But there is a bright spot in all this.  When the last bus stopped, I sounded off--humorously but directly--about the previous driver not stopping.  This driver was dumbstruck.  I'm cold, I said; I'm tired, I'm hungry, etc., etc.

So at the station, the first thing he did was refuse my 900 yen (big secret, don't tell anyone, he could get fired).  As I left the bus, he asked me to wait a moment in the station.  A few minutes later, he came into the station, followed by his wife and child--it was the end of shift, and they had come to pick him up--and presented me with two onigiri, the popular "rice balls" that are the Japanese equivalent of a sandwich.  They're something you can make (or buy) to take along.

I was really touched.  I don't know if this was from his lunch, or something his wife had brought to tide him over 'til they got home--I don't know.

But let me tell you: for that nearly-an-hour wait, I was beyond angry.  I was seething, in a rage.  I was so angry, I was feeling physically sick--adrenalin poisoning.  I tried walking, screaming (it was a country place), praying, doing anything I could to dissipate this murderous rage.  I wasn't even angry at the driver who passed me per se; it was more the situation, and my fatigue.

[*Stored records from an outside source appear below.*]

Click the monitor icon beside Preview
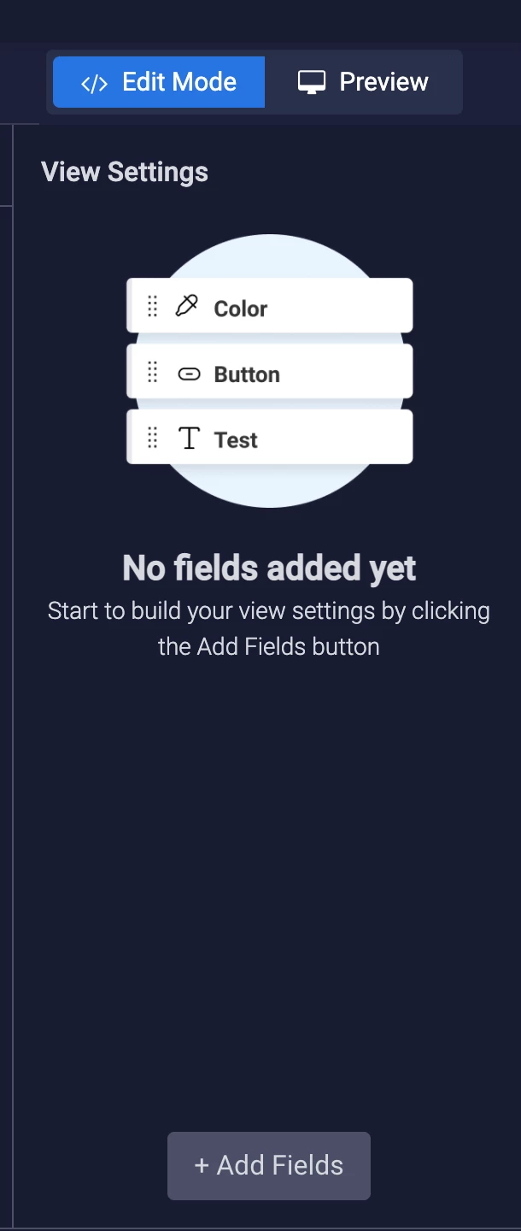 pos(312,83)
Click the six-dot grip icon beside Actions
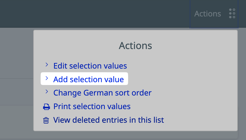Image resolution: width=246 pixels, height=140 pixels. [232, 13]
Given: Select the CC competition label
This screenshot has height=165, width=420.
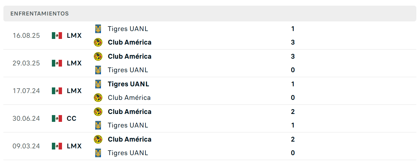Looking at the screenshot, I should tap(72, 118).
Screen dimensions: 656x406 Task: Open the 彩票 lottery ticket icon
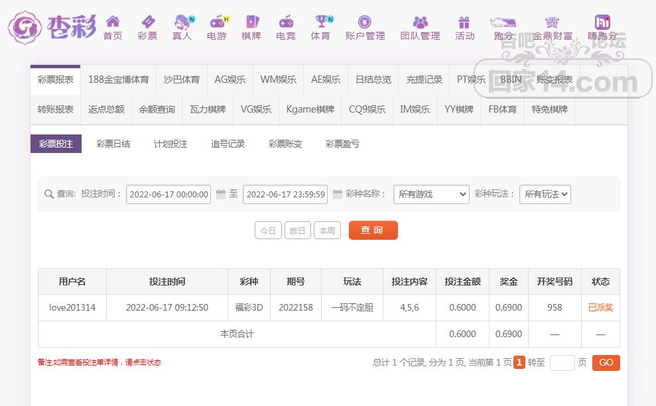click(x=147, y=23)
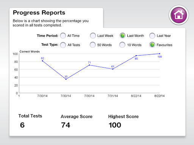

But this simple act of kindness by the driver who stopped--the sharing of "bread"--wiped it away in an instant, and nearly brought me to tears.  (As I'm actually writing this on Saturday night, I can tell you now: tune in tomorrow, there's a sequel.)

So, as I said, home, no bath, no time to write, utter exhaustion.

And it's the first day of my second month on the road; I set out on September 5th.  Seems like years ago.

 

Journal
Entry

Cheating

Since I started this trip, I have had an obsession with the idea of cheating.

I promised my friends that I would walk the whole way.  I vowed that I would.  So anything less is cheating.

But reality is reality.  There have been times--after I got lost, for example--when I didn't go back and retrace the route.  I know I walked more than the required amount; and in my (rationalizing) mind, that's enough.  Any Old Tokaido traveler of the past would have done the same: push on.

Well, now I'm looking down the barrel of a deadline.  Although my ticket for Los Angeles is dated December 17th, there are things I have to do in Tokyo before I leave.  And a friend reminded me last night that I made some promises that would require me to be there by December 1st.

What to do?  Not finish, and come back next year, as I suggested in my journal for October 2nd?  No.  Finishing is essential.

There's only one solution: CHEAT.

How can you tell when a decision is a good one?  It brings a sense of relief, of freedom.  It makes more things possible.  It opens your horizons.

That's how I feel about my decision to cheat.

Look: the distance between Temples 37 and 38 on Shikoku is almost 87 kilometers.  That's four days of walking at my top speed.  Between Temples 24 and 25 is almost 85 kilometers.  There's a 70, a 58, a 55, a 47, a 45.  Ten  more are over 20 kilometers--more than a day.  A little judicious cheating will make this whole thing a lot more doable.

There are several nansho, or notoriously difficult climbs, on the trip.  Some mountain passes, too.  I'll try not to cheat past those.  It's the long, featureless distances that I need to skip over if I'm going to get back to Tokyo in a timely manner.

All 88 temples will be visited.  A very full experience of the charmed island will be had.  A holy pilgrimage will be completed.  And I will be better for having done it.

And cheating makes it all possible.

A note to my supporters: Some of you have donated to this trip as a sort of "going away" present.  Some have done to say "thanks" for my prayers.  Some out of a sense of "obligation."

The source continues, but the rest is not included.